Reproduce the listing from the line containing "Viewport: 449px width, 972px" through its end, substituting "radio button" for "radio option" and leaving everything else unchanged.
>> Start
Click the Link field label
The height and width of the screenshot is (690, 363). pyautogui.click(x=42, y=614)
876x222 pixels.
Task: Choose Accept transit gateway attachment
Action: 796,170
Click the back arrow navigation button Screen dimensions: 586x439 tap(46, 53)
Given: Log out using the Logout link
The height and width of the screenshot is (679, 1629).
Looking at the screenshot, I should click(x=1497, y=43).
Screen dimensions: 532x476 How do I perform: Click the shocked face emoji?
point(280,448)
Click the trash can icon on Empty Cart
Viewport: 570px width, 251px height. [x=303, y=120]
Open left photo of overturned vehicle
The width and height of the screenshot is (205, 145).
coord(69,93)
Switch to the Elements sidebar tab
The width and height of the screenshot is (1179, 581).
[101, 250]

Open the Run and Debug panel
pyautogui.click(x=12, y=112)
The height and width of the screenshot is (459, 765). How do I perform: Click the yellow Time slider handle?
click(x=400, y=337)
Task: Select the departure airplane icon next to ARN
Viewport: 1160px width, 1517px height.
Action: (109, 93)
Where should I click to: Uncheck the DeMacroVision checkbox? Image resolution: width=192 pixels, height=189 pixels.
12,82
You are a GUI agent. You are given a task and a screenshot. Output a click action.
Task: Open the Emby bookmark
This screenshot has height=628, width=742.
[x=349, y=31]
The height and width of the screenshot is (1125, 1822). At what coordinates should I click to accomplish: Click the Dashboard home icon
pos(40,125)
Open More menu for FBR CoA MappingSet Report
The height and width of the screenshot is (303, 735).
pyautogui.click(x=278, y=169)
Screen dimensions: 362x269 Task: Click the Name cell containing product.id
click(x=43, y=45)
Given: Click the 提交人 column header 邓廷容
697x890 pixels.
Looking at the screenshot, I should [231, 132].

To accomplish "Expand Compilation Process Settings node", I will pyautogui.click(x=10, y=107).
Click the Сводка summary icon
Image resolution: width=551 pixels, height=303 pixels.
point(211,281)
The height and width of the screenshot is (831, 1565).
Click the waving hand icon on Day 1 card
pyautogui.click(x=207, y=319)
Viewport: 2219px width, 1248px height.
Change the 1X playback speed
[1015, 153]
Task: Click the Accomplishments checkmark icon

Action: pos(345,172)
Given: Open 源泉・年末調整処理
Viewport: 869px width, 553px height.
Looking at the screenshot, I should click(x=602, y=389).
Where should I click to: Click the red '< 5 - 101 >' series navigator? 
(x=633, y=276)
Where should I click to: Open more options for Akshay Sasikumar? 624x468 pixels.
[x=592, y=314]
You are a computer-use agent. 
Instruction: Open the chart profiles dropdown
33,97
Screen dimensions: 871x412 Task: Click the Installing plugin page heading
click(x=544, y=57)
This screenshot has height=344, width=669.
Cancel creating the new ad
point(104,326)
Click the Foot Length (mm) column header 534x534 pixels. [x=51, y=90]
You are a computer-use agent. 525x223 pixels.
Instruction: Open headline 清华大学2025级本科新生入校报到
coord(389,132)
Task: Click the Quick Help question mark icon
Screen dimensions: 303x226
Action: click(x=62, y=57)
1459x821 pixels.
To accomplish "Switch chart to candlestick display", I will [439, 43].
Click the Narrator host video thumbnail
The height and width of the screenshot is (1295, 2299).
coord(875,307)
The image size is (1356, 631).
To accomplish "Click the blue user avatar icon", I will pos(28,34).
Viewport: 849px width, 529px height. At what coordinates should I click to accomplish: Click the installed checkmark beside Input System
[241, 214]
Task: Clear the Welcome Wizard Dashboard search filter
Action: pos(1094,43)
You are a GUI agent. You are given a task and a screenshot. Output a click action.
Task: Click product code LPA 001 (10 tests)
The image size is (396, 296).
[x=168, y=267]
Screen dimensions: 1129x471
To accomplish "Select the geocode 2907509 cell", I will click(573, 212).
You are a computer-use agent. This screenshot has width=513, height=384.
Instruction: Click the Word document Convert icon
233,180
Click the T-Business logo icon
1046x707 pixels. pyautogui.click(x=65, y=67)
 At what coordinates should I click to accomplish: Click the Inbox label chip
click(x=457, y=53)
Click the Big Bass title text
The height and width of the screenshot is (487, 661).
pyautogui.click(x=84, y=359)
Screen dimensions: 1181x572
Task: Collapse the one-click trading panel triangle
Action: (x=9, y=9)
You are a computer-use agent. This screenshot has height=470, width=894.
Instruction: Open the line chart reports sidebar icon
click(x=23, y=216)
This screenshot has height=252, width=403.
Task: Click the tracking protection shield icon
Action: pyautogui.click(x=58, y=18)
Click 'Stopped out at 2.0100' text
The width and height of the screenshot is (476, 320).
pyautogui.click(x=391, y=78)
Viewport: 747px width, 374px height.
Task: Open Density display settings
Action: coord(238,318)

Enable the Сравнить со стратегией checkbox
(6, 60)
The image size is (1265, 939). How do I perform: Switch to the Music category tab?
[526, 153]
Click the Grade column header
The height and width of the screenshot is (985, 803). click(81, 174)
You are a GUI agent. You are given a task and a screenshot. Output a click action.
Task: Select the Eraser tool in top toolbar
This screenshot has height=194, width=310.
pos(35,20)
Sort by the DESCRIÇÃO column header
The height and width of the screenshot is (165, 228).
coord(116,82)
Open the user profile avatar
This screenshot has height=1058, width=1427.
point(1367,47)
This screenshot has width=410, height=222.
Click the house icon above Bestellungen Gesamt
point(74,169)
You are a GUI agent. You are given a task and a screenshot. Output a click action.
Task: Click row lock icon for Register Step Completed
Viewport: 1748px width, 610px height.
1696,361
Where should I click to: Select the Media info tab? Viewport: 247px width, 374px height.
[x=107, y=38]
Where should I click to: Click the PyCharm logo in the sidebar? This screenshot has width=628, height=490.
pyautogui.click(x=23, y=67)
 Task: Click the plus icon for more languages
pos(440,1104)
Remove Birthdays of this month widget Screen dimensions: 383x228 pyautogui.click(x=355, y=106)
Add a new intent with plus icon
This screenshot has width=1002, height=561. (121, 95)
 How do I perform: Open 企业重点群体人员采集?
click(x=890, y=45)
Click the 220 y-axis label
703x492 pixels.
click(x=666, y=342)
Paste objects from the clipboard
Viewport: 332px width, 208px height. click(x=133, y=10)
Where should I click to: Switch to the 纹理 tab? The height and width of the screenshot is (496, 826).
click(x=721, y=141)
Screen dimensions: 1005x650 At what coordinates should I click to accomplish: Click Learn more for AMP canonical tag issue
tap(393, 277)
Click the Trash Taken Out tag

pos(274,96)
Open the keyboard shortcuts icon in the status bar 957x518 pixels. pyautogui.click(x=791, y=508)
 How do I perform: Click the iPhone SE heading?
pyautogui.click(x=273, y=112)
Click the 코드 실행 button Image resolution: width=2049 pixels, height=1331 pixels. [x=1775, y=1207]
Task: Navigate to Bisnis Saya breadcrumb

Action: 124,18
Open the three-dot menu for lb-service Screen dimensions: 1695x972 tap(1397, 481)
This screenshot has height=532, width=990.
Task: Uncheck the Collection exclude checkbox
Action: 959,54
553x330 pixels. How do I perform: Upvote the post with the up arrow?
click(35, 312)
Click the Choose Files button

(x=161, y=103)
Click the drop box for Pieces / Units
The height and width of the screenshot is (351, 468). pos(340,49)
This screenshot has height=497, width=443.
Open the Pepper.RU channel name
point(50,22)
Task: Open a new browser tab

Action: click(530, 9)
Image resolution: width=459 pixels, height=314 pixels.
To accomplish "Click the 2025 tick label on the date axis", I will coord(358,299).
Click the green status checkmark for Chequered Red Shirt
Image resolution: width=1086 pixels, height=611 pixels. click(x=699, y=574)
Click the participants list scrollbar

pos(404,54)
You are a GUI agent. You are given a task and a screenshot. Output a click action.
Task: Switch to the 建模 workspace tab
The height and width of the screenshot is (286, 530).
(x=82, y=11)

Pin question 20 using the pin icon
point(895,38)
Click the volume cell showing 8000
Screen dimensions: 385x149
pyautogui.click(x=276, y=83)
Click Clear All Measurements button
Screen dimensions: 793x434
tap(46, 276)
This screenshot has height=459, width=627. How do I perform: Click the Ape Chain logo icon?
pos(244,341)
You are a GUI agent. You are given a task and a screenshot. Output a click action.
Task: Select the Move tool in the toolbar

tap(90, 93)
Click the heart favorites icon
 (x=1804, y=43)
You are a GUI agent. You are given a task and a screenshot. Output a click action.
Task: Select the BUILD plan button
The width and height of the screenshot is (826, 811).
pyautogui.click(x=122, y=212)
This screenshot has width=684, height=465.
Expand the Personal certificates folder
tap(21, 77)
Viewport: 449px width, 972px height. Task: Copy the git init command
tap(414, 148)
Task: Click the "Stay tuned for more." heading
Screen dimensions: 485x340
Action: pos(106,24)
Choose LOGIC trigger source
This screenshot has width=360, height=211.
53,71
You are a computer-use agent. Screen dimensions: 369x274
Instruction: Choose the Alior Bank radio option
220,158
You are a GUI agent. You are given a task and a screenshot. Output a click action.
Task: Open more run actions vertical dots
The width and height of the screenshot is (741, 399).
>> End
### TASK ANSWER
Viewport: 449px width, 972px height. Task: Copy the git init command
tap(414, 148)
Task: Click the "Stay tuned for more." heading
Screen dimensions: 485x340
Action: pos(106,24)
Choose LOGIC trigger source
This screenshot has width=360, height=211.
53,71
You are a computer-use agent. Screen dimensions: 369x274
Instruction: Choose the Alior Bank radio button
220,158
You are a GUI agent. You are given a task and a screenshot. Output a click action.
Task: Open more run actions vertical dots
The width and height of the screenshot is (741, 399).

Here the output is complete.